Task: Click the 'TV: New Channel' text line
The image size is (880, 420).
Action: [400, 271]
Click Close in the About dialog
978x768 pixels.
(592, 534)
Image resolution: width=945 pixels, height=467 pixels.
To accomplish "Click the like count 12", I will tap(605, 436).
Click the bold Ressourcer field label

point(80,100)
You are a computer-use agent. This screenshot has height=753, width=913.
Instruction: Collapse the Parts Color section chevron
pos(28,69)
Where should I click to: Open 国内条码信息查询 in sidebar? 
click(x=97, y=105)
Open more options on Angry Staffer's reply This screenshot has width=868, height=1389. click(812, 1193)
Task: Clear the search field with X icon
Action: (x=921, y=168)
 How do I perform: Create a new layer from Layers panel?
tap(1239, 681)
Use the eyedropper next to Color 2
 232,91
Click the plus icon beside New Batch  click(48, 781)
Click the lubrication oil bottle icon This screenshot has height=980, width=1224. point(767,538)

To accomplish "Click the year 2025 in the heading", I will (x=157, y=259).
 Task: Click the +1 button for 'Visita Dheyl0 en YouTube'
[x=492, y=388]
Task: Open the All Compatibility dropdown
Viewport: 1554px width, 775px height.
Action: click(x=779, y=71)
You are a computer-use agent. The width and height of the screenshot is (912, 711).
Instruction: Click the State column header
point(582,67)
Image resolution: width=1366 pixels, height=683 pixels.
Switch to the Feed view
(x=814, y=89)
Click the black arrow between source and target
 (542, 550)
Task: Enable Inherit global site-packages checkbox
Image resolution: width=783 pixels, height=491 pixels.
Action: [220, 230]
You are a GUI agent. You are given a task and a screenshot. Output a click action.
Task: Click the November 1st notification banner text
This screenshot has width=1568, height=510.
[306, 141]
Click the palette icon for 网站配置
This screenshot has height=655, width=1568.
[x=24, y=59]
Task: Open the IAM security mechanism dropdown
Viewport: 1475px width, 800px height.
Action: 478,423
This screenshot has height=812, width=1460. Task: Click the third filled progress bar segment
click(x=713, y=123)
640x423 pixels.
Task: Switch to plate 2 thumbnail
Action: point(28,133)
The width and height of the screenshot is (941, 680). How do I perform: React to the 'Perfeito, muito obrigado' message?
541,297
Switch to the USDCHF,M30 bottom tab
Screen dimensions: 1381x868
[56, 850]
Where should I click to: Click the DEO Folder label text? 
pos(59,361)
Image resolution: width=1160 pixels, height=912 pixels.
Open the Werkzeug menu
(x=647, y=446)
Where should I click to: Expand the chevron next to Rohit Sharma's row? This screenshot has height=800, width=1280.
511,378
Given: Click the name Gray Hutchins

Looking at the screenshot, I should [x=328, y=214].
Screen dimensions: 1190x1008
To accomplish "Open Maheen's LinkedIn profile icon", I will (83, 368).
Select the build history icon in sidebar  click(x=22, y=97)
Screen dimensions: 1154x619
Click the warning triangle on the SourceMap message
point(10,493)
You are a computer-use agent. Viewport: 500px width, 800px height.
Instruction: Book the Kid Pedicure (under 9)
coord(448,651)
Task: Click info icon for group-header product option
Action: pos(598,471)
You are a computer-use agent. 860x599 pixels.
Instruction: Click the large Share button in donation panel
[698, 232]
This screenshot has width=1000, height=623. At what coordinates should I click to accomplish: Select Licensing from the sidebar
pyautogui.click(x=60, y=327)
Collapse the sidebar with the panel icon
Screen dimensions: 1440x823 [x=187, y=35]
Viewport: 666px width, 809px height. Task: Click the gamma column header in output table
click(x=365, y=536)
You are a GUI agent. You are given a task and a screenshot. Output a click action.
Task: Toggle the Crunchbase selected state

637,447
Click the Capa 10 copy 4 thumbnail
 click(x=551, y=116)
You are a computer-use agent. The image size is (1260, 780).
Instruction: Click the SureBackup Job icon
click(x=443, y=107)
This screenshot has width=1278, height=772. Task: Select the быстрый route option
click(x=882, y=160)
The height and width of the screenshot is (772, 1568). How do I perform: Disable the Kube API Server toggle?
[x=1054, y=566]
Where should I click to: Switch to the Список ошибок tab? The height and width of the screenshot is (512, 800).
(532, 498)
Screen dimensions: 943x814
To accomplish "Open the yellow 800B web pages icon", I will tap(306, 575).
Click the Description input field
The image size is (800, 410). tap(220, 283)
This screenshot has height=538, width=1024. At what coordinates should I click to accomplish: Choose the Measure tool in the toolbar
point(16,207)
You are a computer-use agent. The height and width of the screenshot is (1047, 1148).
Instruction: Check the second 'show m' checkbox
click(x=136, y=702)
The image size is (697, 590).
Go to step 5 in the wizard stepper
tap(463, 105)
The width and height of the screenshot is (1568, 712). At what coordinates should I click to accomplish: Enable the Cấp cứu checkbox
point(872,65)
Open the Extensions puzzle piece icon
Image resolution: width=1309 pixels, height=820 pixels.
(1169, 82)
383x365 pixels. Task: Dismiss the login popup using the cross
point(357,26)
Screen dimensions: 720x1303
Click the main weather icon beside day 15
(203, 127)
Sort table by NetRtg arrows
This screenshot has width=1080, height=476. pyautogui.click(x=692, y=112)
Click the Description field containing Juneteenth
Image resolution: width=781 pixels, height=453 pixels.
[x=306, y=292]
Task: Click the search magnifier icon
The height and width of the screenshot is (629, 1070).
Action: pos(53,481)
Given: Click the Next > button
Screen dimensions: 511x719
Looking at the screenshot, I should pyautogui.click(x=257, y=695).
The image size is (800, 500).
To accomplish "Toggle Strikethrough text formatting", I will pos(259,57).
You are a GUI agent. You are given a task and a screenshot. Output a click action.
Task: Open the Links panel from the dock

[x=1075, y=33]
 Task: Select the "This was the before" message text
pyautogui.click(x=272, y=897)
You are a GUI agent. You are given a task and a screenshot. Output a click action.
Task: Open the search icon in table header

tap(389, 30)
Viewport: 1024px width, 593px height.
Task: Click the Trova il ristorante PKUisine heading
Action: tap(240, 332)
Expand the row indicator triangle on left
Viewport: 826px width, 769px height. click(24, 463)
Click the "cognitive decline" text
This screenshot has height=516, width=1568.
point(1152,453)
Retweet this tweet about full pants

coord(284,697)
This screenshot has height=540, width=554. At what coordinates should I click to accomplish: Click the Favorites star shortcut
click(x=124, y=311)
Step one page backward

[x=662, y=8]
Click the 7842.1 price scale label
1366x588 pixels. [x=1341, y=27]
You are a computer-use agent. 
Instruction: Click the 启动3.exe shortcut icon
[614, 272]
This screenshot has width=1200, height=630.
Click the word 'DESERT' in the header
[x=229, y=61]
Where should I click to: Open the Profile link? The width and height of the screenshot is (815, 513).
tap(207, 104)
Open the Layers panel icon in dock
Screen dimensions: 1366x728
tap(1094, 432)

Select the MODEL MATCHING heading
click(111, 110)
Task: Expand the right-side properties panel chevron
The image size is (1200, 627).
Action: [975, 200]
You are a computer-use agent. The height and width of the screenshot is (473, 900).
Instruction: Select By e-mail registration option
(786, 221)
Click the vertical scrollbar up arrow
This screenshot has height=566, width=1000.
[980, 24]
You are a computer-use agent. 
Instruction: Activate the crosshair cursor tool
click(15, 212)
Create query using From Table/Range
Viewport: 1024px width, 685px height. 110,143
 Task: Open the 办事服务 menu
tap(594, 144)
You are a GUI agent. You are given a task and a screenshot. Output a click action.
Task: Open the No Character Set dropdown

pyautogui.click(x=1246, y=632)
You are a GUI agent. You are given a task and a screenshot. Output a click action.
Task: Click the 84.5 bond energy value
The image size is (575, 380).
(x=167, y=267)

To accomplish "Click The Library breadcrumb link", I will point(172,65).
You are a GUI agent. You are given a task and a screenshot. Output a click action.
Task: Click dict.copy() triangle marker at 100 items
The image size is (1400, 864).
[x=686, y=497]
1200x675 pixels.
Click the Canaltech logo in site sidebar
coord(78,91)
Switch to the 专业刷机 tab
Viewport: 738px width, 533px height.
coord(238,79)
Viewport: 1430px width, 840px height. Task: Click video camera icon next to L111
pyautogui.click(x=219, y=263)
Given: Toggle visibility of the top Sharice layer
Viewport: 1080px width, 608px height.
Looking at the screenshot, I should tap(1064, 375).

(WHAT NEEDS TO BE DONE)
Starting with the line with "Sort table by NetRtg arrows" above and going on through the line with "The image size is (800, 500).", transcribe every line exactly, both ends included, and add nothing.

(OUTPUT BELOW)
Sort table by NetRtg arrows
This screenshot has width=1080, height=476. pyautogui.click(x=692, y=112)
Click the Description field containing Juneteenth
Image resolution: width=781 pixels, height=453 pixels.
[x=306, y=292]
Task: Click the search magnifier icon
The height and width of the screenshot is (629, 1070).
Action: pos(53,481)
Given: Click the Next > button
Screen dimensions: 511x719
Looking at the screenshot, I should pyautogui.click(x=257, y=695).
The image size is (800, 500).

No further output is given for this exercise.